Poring over the photographs of happier days, Helen forced herself to relive the memories that she had tried so hard to suppress. She remembered Trixie in the school play, tripping over her daffodil costume. She recalled her excitement on the day of her first real boy-girl party, how grown-up she had looked in her white knit dress and green shoes. She remembered Trixie’s happiness when she had come home from Iowa wearing Jim’s ID bracelet. Her face clouded as she thought about their subsequent break-up, how she had been anything but supportive at the time Trixie had needed her the most.

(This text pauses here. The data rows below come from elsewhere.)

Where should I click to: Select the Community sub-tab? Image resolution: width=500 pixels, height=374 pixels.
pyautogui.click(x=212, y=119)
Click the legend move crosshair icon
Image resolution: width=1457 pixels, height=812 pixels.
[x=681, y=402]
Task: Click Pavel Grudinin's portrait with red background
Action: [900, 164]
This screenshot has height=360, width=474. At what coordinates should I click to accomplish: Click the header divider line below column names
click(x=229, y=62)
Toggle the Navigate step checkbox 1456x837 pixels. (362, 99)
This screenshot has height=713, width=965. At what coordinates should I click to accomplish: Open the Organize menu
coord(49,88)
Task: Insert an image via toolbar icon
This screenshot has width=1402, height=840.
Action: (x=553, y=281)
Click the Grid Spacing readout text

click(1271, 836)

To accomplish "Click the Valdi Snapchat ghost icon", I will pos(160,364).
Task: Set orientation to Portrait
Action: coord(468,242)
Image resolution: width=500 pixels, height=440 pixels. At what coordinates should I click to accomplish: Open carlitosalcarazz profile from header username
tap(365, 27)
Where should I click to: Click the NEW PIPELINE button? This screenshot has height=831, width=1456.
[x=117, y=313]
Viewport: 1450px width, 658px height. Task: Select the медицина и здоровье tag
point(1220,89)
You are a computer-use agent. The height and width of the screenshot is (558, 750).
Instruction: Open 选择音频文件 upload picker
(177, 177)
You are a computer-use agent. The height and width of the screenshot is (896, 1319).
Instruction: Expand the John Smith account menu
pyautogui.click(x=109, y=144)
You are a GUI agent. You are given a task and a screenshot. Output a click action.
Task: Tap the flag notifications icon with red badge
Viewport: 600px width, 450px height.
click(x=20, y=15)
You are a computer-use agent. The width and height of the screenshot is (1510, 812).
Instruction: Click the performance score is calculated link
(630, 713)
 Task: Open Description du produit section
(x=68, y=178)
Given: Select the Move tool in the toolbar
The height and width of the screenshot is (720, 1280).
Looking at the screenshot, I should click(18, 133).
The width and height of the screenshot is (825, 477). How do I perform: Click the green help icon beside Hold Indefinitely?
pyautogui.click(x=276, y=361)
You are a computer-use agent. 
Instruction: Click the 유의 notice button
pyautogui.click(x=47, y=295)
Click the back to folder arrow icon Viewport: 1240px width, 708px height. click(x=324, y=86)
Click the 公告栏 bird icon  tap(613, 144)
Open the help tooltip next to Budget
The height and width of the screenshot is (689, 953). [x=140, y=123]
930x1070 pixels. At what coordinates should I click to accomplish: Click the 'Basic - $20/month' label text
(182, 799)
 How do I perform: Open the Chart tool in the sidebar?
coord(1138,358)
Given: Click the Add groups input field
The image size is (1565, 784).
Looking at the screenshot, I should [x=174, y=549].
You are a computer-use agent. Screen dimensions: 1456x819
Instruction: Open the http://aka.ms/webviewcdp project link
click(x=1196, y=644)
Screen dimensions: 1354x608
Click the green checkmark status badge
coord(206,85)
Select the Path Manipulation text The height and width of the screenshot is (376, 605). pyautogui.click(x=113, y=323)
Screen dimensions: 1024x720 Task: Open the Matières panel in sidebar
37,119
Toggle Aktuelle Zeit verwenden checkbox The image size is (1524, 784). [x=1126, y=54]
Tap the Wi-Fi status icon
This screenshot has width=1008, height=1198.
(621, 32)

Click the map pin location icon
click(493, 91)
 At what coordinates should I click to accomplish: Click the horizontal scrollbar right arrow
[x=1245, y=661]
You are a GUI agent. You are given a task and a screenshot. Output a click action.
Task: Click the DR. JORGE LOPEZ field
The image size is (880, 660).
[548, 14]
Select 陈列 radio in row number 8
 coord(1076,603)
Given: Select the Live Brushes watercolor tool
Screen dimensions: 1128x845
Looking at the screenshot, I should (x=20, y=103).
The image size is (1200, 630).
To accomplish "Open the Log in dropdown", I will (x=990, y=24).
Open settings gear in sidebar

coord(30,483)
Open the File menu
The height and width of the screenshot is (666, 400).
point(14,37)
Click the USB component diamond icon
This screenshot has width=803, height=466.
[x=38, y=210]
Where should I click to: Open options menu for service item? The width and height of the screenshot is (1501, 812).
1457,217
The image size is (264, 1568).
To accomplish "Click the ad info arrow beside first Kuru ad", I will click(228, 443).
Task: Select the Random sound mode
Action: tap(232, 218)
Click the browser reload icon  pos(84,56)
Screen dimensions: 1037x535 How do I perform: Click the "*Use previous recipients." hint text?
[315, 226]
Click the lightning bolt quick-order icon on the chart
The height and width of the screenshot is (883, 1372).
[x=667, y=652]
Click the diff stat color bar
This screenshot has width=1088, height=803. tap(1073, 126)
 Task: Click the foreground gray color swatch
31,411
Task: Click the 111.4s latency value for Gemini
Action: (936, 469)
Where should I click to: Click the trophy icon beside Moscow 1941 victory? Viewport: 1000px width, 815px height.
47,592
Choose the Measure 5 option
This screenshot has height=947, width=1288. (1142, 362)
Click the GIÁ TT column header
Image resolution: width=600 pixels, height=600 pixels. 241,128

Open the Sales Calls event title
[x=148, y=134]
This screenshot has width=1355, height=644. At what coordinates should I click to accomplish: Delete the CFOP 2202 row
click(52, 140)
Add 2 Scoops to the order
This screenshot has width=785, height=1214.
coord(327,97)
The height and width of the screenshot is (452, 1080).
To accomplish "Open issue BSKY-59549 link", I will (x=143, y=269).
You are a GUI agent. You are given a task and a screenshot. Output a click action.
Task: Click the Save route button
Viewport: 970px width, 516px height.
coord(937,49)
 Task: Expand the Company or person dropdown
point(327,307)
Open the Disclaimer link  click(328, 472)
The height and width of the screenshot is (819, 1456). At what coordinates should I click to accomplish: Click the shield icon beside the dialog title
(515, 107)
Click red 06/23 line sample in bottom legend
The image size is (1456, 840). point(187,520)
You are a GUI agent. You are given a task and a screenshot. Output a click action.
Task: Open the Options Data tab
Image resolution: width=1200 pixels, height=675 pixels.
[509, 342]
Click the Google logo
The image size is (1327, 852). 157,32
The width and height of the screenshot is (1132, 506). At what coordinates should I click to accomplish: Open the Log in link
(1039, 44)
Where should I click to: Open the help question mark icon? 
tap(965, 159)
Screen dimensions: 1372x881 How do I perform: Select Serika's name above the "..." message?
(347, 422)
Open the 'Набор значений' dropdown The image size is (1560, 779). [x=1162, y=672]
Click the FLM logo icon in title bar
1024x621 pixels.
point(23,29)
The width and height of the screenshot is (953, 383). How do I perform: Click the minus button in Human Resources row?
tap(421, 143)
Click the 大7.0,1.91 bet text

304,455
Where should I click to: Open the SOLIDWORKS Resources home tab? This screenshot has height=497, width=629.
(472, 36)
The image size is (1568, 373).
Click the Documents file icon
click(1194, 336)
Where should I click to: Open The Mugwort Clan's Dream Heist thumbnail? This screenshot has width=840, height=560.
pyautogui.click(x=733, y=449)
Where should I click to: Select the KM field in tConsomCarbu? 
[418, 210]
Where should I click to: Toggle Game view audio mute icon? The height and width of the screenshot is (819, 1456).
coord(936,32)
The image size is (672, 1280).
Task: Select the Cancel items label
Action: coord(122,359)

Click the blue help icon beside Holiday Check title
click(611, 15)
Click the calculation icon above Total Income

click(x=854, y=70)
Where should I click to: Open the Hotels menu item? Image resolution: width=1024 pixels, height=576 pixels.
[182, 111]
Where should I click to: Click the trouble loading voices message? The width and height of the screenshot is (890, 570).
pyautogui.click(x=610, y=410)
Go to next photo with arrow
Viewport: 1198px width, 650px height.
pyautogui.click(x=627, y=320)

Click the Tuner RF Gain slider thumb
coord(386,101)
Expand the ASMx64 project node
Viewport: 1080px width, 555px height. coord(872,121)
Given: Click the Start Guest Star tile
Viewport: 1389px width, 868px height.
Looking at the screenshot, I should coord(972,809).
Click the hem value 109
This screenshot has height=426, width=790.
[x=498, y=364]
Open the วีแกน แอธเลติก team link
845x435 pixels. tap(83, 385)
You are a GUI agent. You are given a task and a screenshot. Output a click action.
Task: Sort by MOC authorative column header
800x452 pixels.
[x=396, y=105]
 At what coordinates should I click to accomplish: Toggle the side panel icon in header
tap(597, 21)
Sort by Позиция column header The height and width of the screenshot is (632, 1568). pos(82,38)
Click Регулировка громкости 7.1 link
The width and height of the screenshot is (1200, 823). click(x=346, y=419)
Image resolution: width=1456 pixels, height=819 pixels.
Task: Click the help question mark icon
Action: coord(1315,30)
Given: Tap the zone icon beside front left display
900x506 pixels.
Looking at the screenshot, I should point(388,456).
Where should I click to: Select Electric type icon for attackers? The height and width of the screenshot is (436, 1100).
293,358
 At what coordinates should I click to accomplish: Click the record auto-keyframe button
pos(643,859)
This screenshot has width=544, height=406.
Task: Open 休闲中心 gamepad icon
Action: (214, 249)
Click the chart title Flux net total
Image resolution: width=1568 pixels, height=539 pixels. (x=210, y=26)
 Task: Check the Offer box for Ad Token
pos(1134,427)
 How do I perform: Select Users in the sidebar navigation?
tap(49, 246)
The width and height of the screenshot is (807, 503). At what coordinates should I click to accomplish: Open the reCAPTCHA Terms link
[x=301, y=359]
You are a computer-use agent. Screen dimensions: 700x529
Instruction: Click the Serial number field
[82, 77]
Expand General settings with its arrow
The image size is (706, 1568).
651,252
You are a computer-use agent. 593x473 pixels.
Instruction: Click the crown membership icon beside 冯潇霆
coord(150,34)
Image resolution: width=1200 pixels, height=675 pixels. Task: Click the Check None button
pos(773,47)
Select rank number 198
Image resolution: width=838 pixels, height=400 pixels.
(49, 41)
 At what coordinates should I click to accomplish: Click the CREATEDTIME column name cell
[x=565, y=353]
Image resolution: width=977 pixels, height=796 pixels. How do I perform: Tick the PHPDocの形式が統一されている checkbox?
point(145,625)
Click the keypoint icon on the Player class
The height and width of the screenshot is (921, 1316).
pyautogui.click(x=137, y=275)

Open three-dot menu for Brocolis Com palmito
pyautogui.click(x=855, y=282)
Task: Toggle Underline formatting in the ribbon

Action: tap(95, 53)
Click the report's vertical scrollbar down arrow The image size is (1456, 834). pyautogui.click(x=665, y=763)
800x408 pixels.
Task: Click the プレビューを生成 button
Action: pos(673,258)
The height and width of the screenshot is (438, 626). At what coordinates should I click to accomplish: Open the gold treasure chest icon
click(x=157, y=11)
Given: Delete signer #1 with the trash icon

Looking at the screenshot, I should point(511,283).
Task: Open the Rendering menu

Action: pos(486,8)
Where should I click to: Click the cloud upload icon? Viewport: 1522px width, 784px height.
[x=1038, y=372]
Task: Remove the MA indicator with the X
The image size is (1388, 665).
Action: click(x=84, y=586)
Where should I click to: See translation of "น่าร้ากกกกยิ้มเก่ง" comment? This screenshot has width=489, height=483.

She turned the page and found a photograph that she had entirely forgotten about. Taken at the Sleepyside Turf Show the year Trixie was fourteen, it showed Trixie astride Susie, proudly holding the trophy she had won in the jumping competition. Regan stood in the background, holding Susie’s bridle and smiling as broadly as if he had won the trophy himself. Helen began to remember how he had always watched over her daughter, risking his own life to save Trixie’s more than once. Looking back, it was so easy for her to see how the groom’s care and concern for Trixie had gradually become more, how it had gradually deepened into love.
The clock in the hallway struck as Helen realized that she had made a terrible mistake in forsaking her daughter. Fresh tears began to fall as she grabbed two sheets of the stationery she kept in her nightstand. Knowing that time was running out, she began to write.
I’m sorry for the way things have turned out. Please remember that I love you and the children. Choosing to leave all of you is the hardest decision I’ve ever had to make, but I know that this is the best for all concerned. I wish things could have been different, but it’s too late now. Just please let Brian, Mart, and Bobby know how much I love them. Don’t let them forget me. I love you.
That note finished, she folded it and set it on the dresser where Peter would be certain to find it. She took the other sheet of paper, understanding that it would be the most important and most difficult letter that she had ever written.
As I write this letter, you are in danger once again. I have no doubt that you will be all right; somehow, you always manage to stay strong when no one else can. I want you to know how sorry I am for letting things turn out this way. I thought I was acting in your best interest, but I know now that I was wrong. If I had it to do over, I would do things differently, but it’s too late now. Trixie, I know I haven’t show it, but I do love you. So does Regan. He’s a good man, take care of him. Take good care of your children, don’t make the same mistakes I did. Baby doll, I love you. Please remember me the way I used to be, not the way I finished up. I love you.
Placing this missive beside the other one, she went into the small bathroom and opened the medicine cabinet. She took out the bottle she had bought weeks earlier, the day she had first thought about doing this. She filled a glass with water, setting it on the sink as she opened the bottle. Her hands were shaking so badly that she had to struggle to remove the cotton. Moments later, the empty bottle lay in the trash can. Helen walked out of the bathroom and lay down on the double bed. Silently, she stared at the ceiling while she waited for sleep to overtake her.